A few days ago, British Prime Minister Boris Johnson expressed his government's "concern" over the situation of Sheikha Latifa, daughter of the UAE's Vice Prime Minister, Dubai's ruler Mohammed bin Rashid Al-Maktoum.
Johnson's comments came a day after the BBC released a documentary, which included videos of Sheikha Latifa saying she is being held in a "villa which turned into a prison".
All this Western interest in the issues of some women in the Gulf region raises questions about the silence of these countries towards the suffering of other Gulf women. This is deemed selective attention which has no clear criterion, as to when women and their suffering are a priority for these countries, and when they are not!
Why don't these humanitarian stances they take include the names of Bahraini female prisoners of conscience, such as Zakiya Al-Barbouri, or Saudi female prisoners like Naseema Al-Sada, Samar Badawi and others?
The nationality of the only Bahraini political prisoner, Zakiya Al-Barbouri, who was sentenced to five years in prison on February 6, 2019, has been revoked. Al-Barbouri is still suffering alone, and has recently tried to draw the world's attention to her case by launching a hunger strike.
Why didn't the Western politicians hear the cry launched by activists Ibtisam Al-Saegh and Najah Al-Sheikh after what they were subjected to in detention in Bahrain? In December 2020, British Home Secretary Priti Patel visited the same building where Al-Saegh and Al-Sheikh were tortured and sexually assaulted.

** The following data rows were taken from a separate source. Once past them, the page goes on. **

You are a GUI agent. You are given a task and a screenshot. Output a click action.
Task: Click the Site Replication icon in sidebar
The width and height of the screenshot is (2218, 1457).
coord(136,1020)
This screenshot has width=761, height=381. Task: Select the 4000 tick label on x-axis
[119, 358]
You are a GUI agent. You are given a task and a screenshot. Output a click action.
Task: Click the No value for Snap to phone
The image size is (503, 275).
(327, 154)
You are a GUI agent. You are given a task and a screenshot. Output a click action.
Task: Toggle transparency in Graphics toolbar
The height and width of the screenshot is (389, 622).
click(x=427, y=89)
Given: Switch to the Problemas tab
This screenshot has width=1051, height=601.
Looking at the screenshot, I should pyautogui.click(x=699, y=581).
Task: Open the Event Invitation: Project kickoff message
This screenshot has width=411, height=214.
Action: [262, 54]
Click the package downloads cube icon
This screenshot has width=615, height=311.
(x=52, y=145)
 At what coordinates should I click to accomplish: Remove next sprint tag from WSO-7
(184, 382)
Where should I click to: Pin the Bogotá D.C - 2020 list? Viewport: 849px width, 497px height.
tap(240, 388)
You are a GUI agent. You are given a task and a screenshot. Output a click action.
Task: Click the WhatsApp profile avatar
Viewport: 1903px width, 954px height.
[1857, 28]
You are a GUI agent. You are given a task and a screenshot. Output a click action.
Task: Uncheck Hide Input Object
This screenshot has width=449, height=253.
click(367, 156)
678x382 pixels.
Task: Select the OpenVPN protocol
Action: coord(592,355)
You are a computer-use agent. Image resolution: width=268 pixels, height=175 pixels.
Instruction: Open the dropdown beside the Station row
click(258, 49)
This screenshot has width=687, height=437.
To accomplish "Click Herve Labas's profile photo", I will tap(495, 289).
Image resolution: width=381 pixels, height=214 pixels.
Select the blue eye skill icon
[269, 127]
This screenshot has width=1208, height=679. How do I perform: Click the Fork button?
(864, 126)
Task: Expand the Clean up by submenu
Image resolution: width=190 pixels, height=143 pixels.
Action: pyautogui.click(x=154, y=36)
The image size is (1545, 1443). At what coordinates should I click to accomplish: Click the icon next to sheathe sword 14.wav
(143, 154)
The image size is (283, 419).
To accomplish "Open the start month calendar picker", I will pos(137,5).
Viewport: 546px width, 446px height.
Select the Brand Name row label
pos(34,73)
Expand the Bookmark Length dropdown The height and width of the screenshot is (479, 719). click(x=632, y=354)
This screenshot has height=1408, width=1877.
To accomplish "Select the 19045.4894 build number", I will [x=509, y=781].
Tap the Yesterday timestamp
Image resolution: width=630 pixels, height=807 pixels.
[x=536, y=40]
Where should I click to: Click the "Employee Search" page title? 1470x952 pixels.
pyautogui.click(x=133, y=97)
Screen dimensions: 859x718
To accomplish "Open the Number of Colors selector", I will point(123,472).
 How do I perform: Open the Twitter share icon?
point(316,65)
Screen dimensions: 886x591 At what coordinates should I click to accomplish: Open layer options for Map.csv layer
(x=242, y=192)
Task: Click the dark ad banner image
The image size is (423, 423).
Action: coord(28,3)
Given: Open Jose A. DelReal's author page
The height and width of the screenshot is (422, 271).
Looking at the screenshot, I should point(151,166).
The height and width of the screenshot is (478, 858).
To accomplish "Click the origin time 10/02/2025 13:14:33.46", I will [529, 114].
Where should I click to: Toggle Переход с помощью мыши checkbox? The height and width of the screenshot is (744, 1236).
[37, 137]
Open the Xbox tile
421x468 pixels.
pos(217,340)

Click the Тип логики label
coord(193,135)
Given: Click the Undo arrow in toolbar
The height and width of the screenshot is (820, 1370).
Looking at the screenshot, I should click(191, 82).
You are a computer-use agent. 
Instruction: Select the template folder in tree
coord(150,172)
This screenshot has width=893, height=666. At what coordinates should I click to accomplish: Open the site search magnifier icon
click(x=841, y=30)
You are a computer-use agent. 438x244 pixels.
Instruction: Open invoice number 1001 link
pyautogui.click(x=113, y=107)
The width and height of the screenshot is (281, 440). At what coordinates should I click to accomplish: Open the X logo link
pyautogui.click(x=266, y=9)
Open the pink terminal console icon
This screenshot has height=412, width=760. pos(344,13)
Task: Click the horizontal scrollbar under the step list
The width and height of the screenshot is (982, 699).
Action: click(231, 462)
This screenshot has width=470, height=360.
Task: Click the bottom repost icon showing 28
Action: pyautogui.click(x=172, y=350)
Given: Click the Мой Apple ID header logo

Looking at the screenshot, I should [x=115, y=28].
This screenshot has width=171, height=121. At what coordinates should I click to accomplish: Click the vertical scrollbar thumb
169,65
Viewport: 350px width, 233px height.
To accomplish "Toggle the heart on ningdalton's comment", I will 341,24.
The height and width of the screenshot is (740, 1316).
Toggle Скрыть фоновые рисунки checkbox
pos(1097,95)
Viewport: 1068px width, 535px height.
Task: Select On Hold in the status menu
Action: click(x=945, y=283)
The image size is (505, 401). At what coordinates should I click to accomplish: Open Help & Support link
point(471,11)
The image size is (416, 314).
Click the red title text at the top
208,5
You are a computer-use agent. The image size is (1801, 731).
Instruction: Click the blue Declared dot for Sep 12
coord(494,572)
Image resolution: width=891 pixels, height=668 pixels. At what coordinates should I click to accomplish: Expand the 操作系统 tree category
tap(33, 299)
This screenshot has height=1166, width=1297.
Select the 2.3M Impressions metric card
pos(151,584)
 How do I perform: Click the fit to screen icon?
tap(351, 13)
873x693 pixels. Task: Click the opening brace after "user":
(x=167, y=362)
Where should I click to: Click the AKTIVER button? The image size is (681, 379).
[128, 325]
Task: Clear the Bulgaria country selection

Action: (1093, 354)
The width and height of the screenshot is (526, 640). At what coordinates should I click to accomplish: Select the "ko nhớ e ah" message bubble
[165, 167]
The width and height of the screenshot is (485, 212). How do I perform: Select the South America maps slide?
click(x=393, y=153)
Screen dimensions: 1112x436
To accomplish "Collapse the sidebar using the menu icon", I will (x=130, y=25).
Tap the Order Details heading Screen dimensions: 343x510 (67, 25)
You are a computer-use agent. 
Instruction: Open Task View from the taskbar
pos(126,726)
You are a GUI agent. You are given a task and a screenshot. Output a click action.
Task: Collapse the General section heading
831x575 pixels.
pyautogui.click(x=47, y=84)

In fact, since the mid-1990s, women in Bahrain have been subjected to various serious human rights violations, and this situation is still ongoing.
The first woman who was detained in the wake of the 2011 unrest was Fadila Al-Moubarak, who was convicted of inciting hatred against the regime. She was not legally represented and was sentenced to four years in prison.
A 51-year-old woman, Bahiya Al-Aradi, was shot in her head by the military while driving her car near the Al-Qidam Bridge. Although the Bahrain Independent Commission of Inquiry (BICI) concluded that the security forces had caused her death, no charges were brought against her murderer.
Security forces also persecuted doctors and nurses who provided medical assistance to the injured protesters in 2011. They were tortured, sexually assaulted and threatened with rape while in detention at Isa Town Women's Prison. In addition, security forces raided schools and universities and arrested dozens of female teachers on charges of "inciting hatred and attempting to overthrow the regime".
Among the imprisoned women were: Ayat Al-Korkomazi, Rayhana Al-Mosawi, Najah Yousif, Ibtisam Al-Saegh, Hajar Ali, Faten Abdulhussein, Amira Al-Qashaami, Hamida Joumaa, Mona Habib Idris, Madina Ali, Fatima Ali, Iman Ali, Fawziya Mashala, Zainab Maki Marhoun, Taiba Darwish and others.
Bahrain's women have not only joined men in expressing their collective complaints and protest against the repressive government, but have also suffered from systematic reprisals on an individual level.
The substantial suffering of Bahrain's women has not been translated into public positions made by the western governments, which have preferred to remain silent, and will continue to be silent, unless their interests call for speaking out about human rights and women's rights.